Poster Session 06 Program Schedule
02/15/2024
04:00 pm - 05:15 pm
Room: Majestic Complex (Posters 61-120)
Poster Session 06: Aging | MCI | Neurodegenerative Disease - PART 2
Final Abstract #99
Neuropsycholinguistic Study of Spatial Agnosia in a Moroccan Novel on Alzheimer's Disease
Mohamed Taiebine, Euro-Mediterranean University of Fez, FEZ, Morocco
Category: Cross Cultural Neuropsychology/ Clinical Cultural Neuroscience
Keyword 1: dementia - Alzheimer's disease
Keyword 2: agnosia
Keyword 3: amnesia
Objective:
Tahar Ben Jelloun's novel About My Mother (2016) addresses multiple sociocultural issues related to social inequity, gendered hegemony, and women’s health conditions by combining fictional biographical and autobiographical perspectives in a given colonial and post-colonial era of Moroccan history. We studied Lalla Fatma as a prototype displaying amnesia as a marker of Alzheimer’s disease associated with spatial agnosia (called also topographical disorientation, topographical memory disorder or topographagnosia).
This study aimed to investigate whether fictional autobiography might be a source for analyzing linguistic features in terms of toponomy and neurocognitive aspects of topographical disorientation in Lalla Fatma. Additionally, we investigated how the toponymy of old, current, and new names overlapped with spatial agnosia in the novel’s corpora.
Participants and Methods:
A toponymic and onomastic approach was used to develop patterns of themes across the novel corpora. Toponymy is defined as the study of place-names. It can be descriptive or synchronic by limiting itself to a specific place, or historical by describing the diachronic evolution of each name and its etymology.

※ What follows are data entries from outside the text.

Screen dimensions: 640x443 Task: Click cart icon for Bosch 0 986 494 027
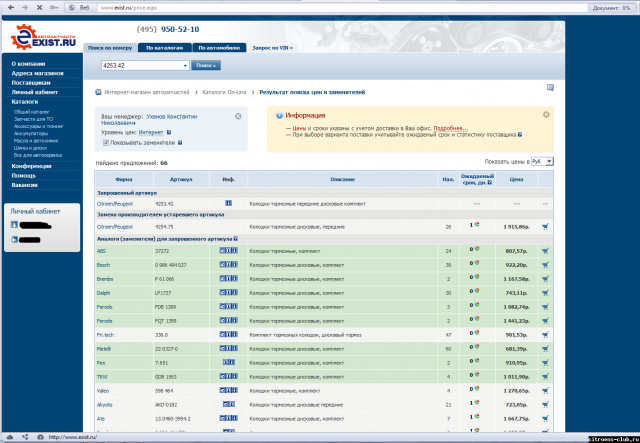[x=545, y=265]
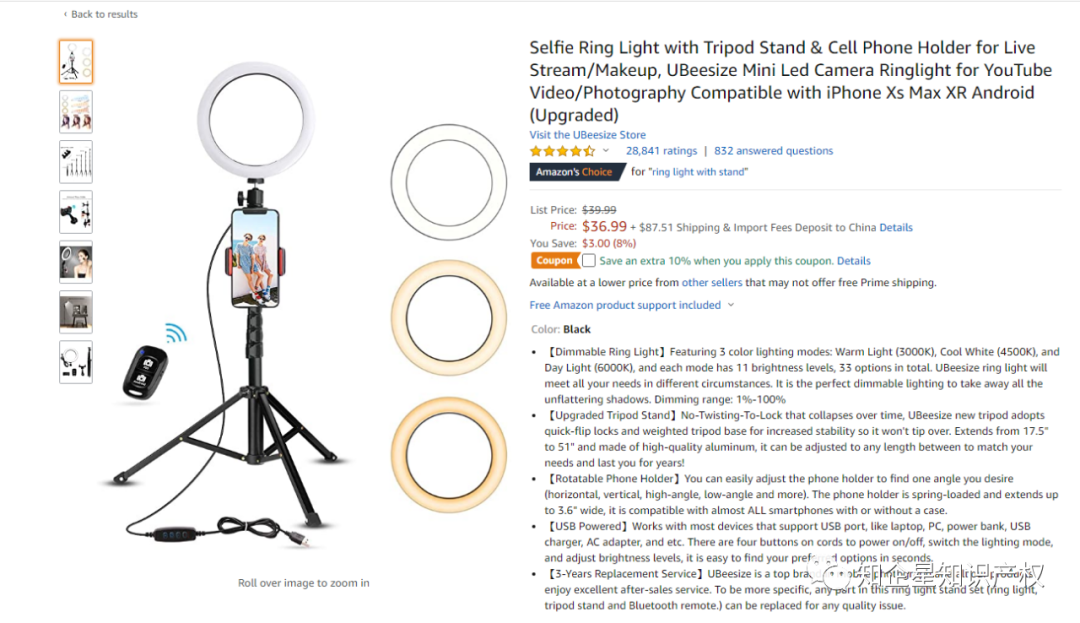Viewport: 1080px width, 623px height.
Task: Select the last thumbnail showing package contents
Action: click(76, 362)
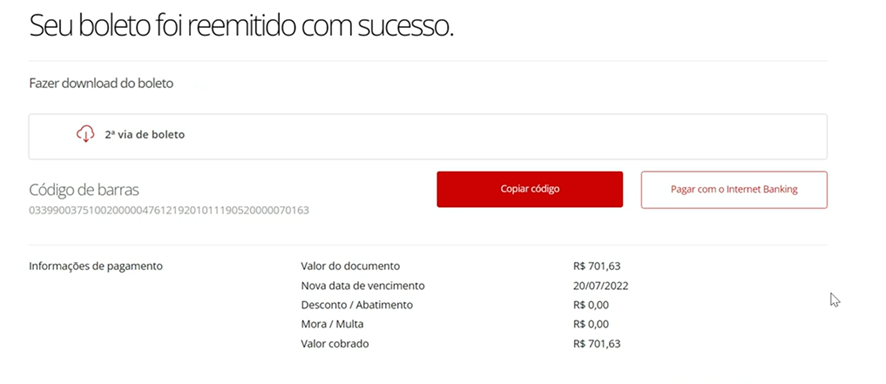Click the Código de barras heading
Viewport: 886px width, 384px height.
pos(84,190)
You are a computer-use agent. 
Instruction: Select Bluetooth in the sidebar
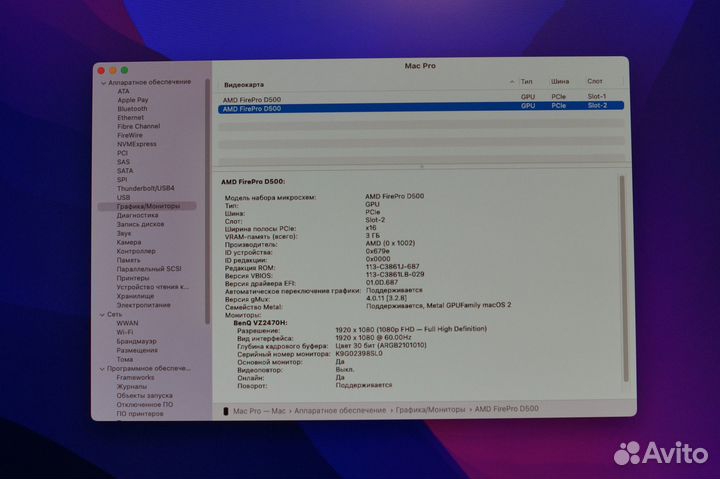click(x=133, y=109)
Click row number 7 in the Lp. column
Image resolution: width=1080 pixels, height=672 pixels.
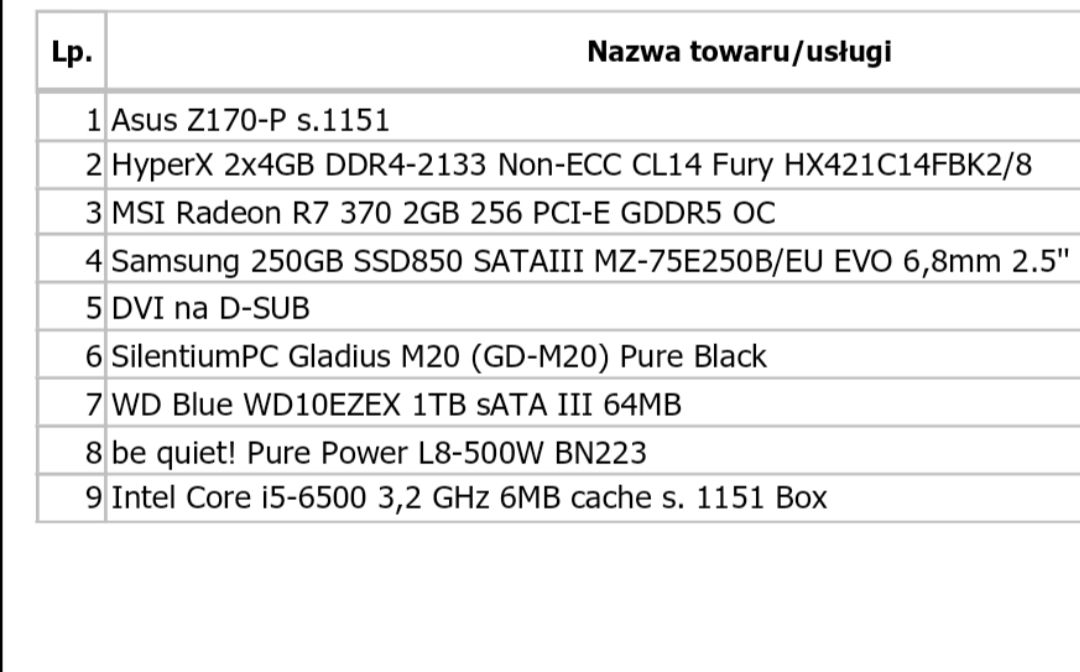93,404
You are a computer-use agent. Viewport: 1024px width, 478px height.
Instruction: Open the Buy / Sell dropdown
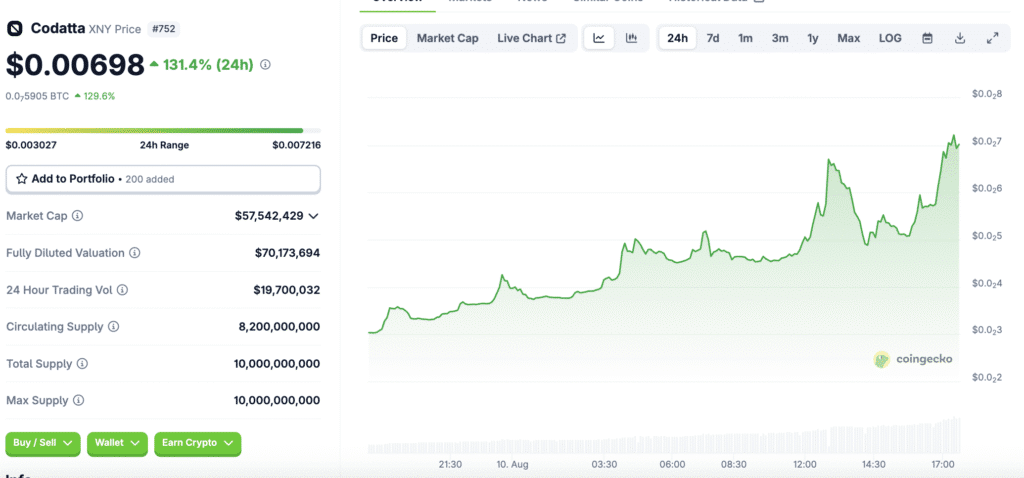(x=42, y=443)
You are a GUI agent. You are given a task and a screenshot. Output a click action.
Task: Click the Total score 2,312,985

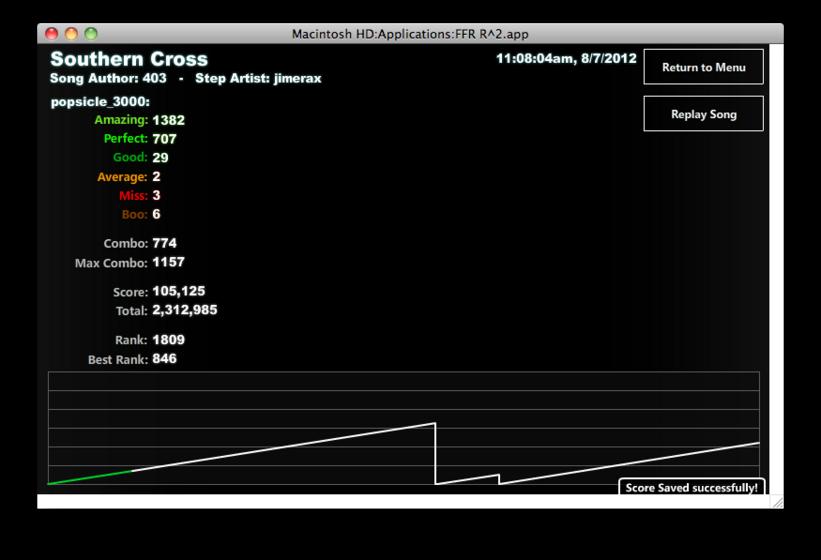[185, 310]
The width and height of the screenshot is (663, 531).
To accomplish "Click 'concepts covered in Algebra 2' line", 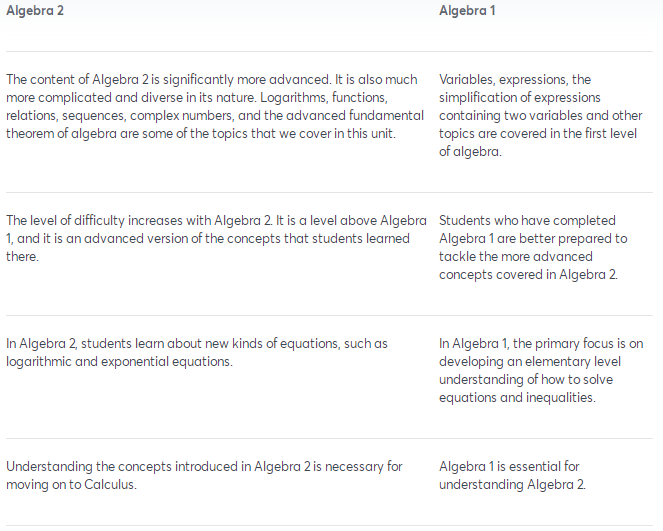I will (528, 275).
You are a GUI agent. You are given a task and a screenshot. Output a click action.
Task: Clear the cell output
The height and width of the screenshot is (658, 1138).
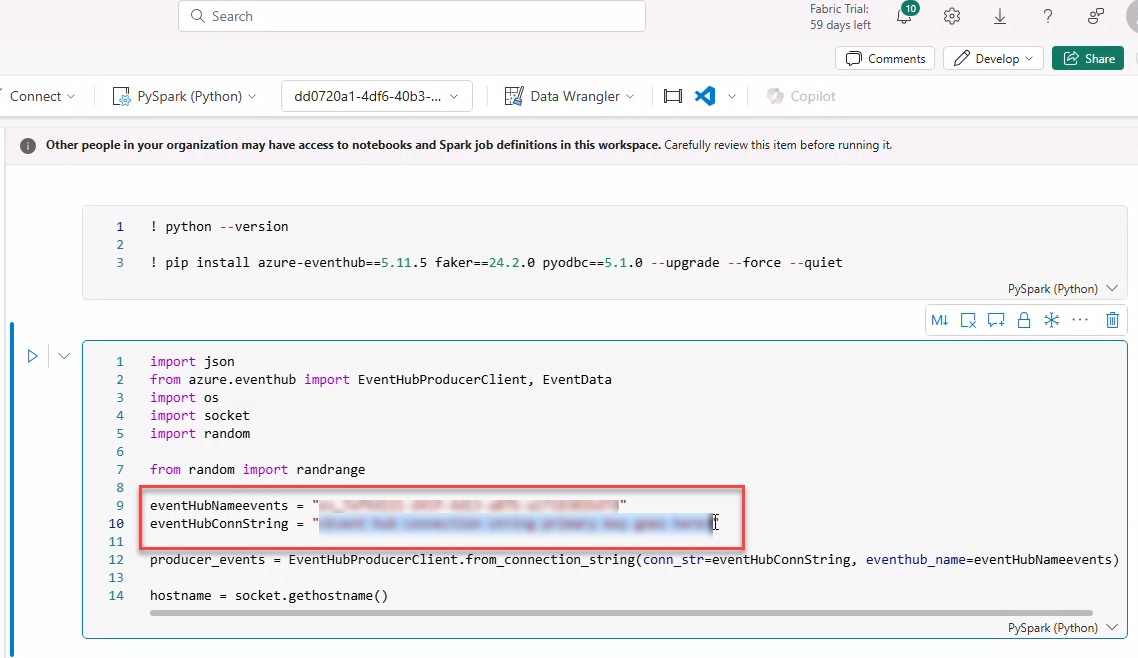click(968, 320)
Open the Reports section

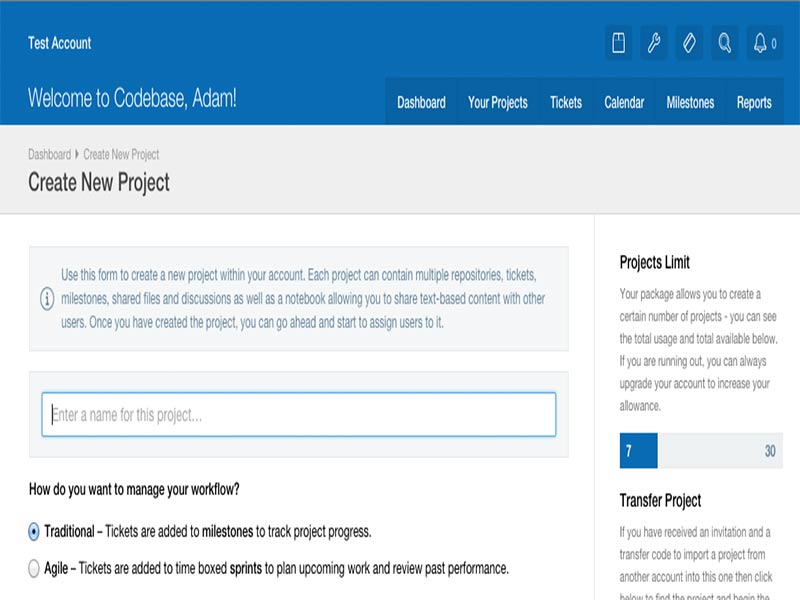pos(754,102)
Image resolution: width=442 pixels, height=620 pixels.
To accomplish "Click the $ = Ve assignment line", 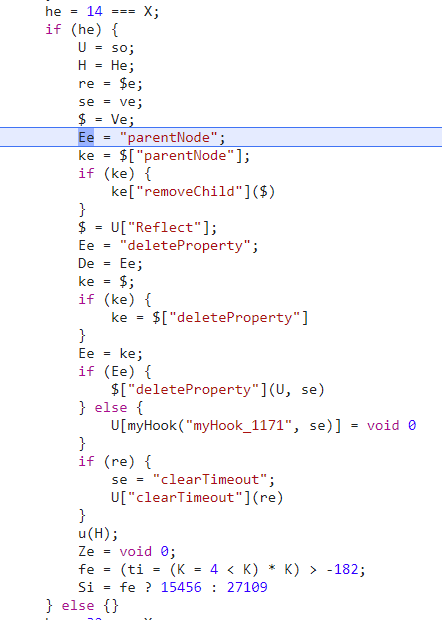I will [x=106, y=119].
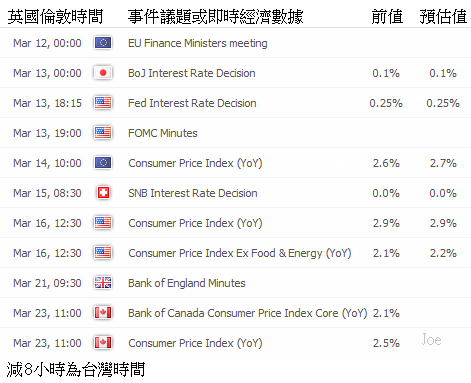Open the Fed Interest Rate Decision event
471x383 pixels.
coord(192,103)
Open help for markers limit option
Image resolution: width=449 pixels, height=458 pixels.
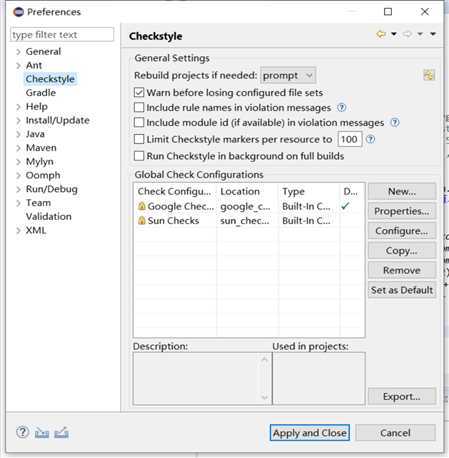point(370,139)
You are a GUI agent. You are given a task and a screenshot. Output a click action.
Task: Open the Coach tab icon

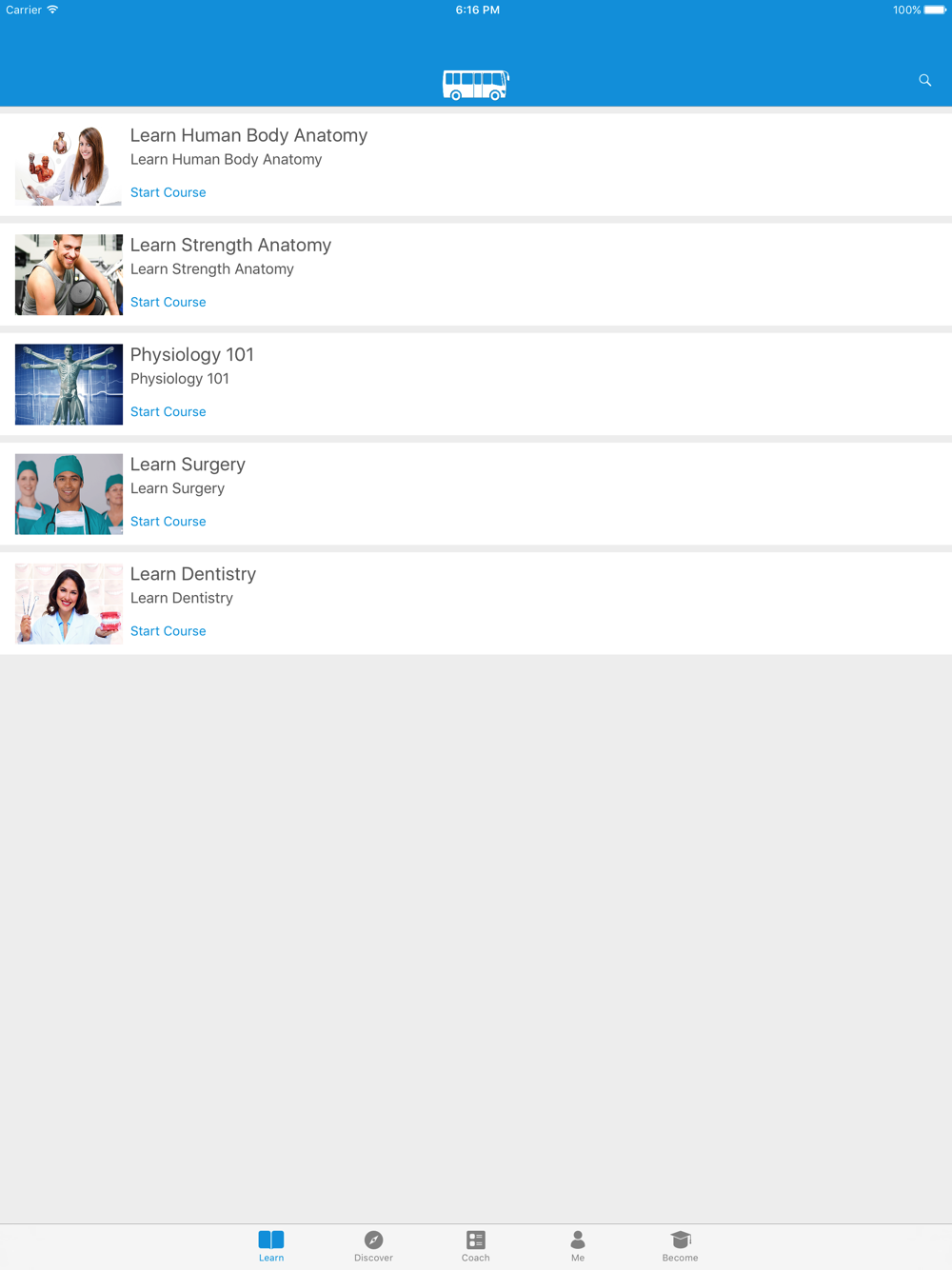[x=476, y=1240]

The neurocognitive approach followed the taxonomy described by Aguirre and D’Esposito (1999) to determine the clinical subtype that best described topographical disorientation in Lalla Fatma. Text mining was also used to investigate the relative frequencies of different cities in the corpus. Voyant Tools (Sinclair et al., 2016) is an open-source web-based text and visualization analysis tool.
Results:
According to the taxonomy by Aguirre and D’Esposito (1999), we found two types of topographical disorientation in the novel (landmark agnosia and anterograde disorientation). In Alzheimer's disease, topographical memory is characterized by disorientation and spatial wandering. Cities are often built on hierarchical topography, from the center to the periphery, especially in the colonial context. It is through the memory of the cities of Fez and Tangier that Lalla Fatma's mnemonic experiences are constructed, for example, in the medina, which designates the ancient part of Moroccan city. In Ben Jelloun's narrative, the superimposition of Tangier and Fez creates a temporal experiment to retrieve memories trapped between the walls, ramparts, and fortresses of the cities. The house of Lalla Fatma in Tangier seems to have been neglected, similar to her dilapidated body and mourning memory. The house involves seeking self and identity in physical space which is subject to spatiotemporal disorientation. It's also a trigger for expressing the present moment of melancholy and nostalgia, aggravated by Lalla Fatma's declining health status.
Conclusions:
This study provides evidence suggesting that fictional autobiography should be investigated in terms of linguistic and neurocognitive aspects in the context of Alzheimer’s disease. From an aesthetic point of view, Ben Jelloun's writing emphasizes the monumental character of Fez’s ancient architecture, which contrasts with Tangier’s modernity. Urban memory is an extension of the protagonist's self in her mental journey, where the map of these cities is blurred in the present moment. The borders between the cities were abolished and dissipated in terms of confusion, confabulation, and disorientation. The result is an eulogy of the Fassi past, both at spiritual and historical levels.